A Net Zero Energy (NZE) school is a highly efficient school that produces as much renewable energy as it uses over a 12 month period. Interested in transitioning your child’s school system to NZE, but don’t know where to start? Here are five steps you can take as a parent:
1) Educate yourself and others on the benefits of NZE schools. At VMDO, our NZE schools have shown the following benefits:
- They save money. Our NZE schools are highly efficient, often using only a quarter of the energy of what a typical school uses. They rely on geothermal systems, which eliminate the need for cooling towers and the massive volumes of water they use. They use off the shelf components and are easy to maintain. All of this adds up to real savings: Discovery Elementary in Arlington, VA, costs $0.11/SF a year to operate, compared to a district average of $1.32 for existing elementary schools.
- They don’t have to cost more. We have been able to deliver four NZE schools at costs/SF that align with those of conventional schools. To do so requires an experienced design team, buy-in to the NZE goals from project outset, and a commitment to rethinking everything.

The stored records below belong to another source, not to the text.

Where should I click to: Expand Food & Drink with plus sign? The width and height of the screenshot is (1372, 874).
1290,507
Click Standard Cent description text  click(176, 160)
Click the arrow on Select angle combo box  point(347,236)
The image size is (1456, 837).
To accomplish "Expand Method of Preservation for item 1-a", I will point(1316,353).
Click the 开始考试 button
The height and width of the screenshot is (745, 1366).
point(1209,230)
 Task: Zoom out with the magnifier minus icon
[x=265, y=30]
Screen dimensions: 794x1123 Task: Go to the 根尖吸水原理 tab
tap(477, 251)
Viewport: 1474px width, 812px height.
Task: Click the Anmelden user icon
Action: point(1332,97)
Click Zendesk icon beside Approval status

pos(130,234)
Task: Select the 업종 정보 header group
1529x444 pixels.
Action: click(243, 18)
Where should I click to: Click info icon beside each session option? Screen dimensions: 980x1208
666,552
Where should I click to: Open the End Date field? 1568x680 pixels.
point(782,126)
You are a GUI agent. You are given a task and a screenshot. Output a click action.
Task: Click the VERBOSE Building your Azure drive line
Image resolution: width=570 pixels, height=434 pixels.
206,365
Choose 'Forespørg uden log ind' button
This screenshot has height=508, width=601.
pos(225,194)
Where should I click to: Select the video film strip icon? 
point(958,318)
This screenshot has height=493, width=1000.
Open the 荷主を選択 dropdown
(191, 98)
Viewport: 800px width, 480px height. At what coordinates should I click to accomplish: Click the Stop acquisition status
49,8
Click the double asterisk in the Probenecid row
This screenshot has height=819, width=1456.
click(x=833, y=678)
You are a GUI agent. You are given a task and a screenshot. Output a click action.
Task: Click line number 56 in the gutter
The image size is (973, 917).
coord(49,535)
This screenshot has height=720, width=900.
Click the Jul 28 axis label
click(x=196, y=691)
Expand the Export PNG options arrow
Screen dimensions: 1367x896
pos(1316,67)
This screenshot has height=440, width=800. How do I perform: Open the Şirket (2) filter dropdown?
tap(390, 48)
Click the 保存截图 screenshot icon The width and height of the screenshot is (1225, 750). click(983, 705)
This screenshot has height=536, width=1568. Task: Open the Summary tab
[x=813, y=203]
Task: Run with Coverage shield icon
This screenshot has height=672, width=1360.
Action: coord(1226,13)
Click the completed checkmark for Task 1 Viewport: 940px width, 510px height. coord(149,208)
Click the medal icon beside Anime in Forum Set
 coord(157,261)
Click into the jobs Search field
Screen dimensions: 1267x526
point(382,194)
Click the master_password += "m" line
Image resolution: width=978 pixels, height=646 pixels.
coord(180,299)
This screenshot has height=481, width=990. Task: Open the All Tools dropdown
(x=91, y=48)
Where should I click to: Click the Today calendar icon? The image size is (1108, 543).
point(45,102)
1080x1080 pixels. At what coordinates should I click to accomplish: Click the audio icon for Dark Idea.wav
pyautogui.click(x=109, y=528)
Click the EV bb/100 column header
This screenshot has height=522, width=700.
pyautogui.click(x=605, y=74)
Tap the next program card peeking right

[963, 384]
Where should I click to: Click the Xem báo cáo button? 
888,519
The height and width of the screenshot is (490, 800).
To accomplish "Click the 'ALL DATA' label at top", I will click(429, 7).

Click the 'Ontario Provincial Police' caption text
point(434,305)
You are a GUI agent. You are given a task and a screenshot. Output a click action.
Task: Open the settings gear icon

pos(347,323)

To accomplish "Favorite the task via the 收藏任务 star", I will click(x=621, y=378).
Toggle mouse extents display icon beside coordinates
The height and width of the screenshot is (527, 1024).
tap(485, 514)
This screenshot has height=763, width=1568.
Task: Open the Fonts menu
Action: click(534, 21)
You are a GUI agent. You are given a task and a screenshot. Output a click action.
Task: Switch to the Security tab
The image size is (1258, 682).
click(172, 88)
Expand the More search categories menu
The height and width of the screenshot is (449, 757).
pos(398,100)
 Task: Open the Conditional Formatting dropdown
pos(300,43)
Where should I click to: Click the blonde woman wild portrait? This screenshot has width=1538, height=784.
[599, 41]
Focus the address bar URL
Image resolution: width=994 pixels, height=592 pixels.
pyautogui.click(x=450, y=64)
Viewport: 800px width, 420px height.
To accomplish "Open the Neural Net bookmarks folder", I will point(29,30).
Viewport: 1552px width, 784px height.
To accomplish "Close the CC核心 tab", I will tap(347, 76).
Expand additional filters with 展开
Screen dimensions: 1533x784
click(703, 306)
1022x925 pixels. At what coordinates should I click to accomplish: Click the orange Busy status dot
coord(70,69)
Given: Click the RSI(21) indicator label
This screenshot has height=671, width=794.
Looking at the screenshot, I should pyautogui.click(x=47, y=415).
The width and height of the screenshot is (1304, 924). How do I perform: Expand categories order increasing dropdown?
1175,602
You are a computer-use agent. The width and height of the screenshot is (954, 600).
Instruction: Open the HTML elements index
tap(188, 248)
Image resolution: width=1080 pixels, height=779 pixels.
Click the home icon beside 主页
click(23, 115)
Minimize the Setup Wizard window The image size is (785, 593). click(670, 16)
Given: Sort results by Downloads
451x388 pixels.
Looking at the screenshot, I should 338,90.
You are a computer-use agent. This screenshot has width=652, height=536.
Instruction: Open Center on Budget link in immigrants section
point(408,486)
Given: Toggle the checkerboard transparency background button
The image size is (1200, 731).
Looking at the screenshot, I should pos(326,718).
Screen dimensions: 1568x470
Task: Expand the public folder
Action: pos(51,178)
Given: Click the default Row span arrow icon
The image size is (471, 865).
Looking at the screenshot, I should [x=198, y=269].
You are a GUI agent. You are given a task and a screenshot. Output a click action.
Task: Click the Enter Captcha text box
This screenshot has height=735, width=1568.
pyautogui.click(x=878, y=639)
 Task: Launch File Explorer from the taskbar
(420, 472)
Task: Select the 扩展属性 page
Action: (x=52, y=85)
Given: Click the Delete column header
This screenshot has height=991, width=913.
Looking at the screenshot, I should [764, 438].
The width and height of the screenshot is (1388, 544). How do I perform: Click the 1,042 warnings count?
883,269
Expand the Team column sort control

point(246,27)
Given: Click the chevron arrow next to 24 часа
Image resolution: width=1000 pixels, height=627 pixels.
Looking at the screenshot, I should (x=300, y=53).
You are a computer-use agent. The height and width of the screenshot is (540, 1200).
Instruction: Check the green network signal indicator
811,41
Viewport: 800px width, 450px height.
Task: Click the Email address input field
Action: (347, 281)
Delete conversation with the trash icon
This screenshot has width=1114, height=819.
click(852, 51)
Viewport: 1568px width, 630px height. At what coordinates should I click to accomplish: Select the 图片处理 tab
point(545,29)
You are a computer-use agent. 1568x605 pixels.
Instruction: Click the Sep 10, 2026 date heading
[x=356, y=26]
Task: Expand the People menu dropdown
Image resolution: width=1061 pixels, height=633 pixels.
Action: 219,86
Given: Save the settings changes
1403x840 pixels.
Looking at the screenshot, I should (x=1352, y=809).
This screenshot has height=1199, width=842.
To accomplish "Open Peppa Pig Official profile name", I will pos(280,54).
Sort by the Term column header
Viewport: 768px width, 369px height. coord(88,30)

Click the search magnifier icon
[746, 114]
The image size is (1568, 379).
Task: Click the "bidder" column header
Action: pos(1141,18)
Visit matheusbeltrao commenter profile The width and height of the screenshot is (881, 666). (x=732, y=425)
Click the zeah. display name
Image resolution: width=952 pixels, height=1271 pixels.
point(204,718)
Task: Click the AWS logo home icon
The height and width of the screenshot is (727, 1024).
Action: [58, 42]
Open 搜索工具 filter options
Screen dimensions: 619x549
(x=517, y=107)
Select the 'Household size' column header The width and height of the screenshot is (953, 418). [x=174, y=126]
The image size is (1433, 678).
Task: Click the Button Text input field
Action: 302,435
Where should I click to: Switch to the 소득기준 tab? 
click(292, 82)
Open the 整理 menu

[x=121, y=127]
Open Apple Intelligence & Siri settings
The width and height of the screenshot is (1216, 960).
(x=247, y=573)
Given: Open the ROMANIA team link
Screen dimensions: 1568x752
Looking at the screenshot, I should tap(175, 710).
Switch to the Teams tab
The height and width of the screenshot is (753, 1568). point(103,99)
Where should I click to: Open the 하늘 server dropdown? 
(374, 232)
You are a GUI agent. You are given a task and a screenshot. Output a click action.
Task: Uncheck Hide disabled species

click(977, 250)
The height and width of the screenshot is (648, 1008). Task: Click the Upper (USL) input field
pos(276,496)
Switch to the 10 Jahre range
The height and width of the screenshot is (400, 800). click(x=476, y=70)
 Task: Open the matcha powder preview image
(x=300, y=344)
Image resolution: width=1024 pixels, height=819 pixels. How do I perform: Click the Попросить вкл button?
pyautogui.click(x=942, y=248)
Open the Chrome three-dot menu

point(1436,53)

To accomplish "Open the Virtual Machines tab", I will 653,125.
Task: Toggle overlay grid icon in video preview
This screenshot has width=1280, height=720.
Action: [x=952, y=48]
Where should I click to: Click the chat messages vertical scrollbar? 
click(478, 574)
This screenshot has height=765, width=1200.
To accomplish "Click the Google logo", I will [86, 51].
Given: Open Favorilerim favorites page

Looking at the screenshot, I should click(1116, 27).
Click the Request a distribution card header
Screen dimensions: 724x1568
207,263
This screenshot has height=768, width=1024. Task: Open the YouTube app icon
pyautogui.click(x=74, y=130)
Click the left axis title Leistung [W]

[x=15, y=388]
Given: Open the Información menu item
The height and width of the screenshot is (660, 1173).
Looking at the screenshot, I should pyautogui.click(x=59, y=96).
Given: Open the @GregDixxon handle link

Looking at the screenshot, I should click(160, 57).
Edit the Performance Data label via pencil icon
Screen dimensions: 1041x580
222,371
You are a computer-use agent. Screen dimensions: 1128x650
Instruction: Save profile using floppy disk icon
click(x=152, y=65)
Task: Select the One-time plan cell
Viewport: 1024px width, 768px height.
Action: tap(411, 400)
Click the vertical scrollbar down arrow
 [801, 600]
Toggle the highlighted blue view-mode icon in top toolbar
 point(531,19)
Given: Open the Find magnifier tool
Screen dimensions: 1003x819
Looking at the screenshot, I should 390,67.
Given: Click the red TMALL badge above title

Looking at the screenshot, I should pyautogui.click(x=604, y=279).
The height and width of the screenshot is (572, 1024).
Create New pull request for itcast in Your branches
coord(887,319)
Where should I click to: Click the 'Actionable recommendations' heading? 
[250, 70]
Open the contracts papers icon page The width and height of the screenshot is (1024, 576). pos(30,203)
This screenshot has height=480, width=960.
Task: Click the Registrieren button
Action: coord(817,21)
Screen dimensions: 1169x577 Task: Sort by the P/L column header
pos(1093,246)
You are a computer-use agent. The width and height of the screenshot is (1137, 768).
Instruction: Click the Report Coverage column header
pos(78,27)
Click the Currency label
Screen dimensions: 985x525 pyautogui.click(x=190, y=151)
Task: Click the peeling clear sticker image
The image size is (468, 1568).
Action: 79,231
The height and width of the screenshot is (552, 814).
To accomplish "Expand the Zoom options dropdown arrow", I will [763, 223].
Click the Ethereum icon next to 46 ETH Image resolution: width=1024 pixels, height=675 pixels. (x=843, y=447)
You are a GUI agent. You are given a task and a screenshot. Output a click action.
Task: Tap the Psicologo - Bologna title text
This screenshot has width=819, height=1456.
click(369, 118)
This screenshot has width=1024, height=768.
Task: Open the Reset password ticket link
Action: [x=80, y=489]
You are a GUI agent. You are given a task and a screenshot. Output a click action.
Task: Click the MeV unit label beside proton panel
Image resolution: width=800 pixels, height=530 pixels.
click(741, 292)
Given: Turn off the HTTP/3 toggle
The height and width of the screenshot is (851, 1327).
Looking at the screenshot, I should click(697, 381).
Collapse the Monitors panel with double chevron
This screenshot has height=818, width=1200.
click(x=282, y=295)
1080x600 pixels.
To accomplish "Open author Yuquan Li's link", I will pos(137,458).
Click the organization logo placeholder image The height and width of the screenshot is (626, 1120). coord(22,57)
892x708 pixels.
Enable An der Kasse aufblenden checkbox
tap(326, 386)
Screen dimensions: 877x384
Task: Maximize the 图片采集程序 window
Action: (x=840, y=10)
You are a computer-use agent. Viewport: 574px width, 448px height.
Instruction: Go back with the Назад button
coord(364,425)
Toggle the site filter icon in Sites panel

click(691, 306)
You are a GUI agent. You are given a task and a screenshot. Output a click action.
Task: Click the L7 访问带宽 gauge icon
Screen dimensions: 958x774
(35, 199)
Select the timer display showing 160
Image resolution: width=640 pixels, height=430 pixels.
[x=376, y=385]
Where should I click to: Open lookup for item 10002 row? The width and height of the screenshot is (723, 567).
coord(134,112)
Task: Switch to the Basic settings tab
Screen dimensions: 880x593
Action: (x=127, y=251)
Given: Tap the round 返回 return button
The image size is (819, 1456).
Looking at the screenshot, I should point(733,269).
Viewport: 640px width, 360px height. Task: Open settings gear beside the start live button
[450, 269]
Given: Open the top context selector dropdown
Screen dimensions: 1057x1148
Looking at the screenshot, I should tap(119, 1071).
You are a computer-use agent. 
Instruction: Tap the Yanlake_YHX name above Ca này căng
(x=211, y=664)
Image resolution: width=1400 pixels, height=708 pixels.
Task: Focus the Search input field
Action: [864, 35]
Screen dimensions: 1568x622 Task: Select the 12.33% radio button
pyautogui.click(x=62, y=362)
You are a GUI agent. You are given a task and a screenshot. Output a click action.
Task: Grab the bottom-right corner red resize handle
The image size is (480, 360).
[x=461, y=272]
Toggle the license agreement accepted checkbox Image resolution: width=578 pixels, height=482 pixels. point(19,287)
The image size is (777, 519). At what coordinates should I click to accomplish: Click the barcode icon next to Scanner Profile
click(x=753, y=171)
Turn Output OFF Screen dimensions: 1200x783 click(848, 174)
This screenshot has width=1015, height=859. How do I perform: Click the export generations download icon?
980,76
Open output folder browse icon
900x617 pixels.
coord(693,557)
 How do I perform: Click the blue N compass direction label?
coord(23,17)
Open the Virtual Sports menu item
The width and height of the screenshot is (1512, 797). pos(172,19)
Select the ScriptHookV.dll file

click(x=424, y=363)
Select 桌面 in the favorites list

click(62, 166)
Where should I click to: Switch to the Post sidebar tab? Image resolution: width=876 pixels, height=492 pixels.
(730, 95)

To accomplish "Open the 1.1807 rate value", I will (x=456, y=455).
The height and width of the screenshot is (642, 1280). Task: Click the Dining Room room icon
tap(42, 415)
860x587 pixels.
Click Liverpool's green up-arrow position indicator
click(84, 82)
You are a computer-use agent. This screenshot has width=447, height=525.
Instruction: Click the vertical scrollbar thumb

- They provide better learning environments. Our NZE schools rely on daylighting as the primary source of lighting and they have dedicated outdoor air systems that keep the air fresh and clean. Both qualities have been shown to support better learning and to reduce absenteeism.
- They have happier teachers. Better learning environments mean better working environments. In 2018, Bluestone Elementary reported 36% fewer teacher absences compared to other district schools, and it won the national 2019 Livable Buildings Award for its high occupant satisfaction, architectural design, and sustainability.
- They provide rich teaching opportunities. Our schools connect students to the systems around them, becoming tools for educators at all grade levels in a range of forms – from environmental graphics to interactive dashboards.
- They serve healthier food. Our NZE schools have efficient kitchens that don’t allow frying, so everything is baked or steamed. They have only the refrigeration they need –most of the food is prepared fresh.
2) Talk with your school district about their current energy use and their plans for upgrading or building new facilities. Share with them the benefits of an NZE approach and encourage them to talk to/visit other districts who have gone through the process.
3) For new construction, encourage your district to include net zero language, and to require net zero energy experience when soliciting proposals from consultants – and make sure that criteria is considered when making final selections.
4) For existing facilities, encourage your district to explore efficiency upgrades and on-site renewable production, both of which can be done without additional investment: through ESCOs, which finance the cost of upgrades that are then financed through energy savings, and renewables through power purchase agreements (PPAs), which cover the cost of solar installations through agreements for purchasing that energy over a set period.
5) Participate. The most powerful thing a parent can do is to ask questions, participate in the process, and hold districts accountable.
Alice West Fleet Elementary School, a net-zero energy school in Arlington, Virginia
The USGBC’s Center for Green Schools has developed the School Board Advocacy Toolkit, which contains some great resources and strategies for talking to school boards about integrating green facilities, programs, and policies.
The Center for Green Schools has also developed a Getting Started Checklist to assist parents, educators, and/or community members to start green programs at schools.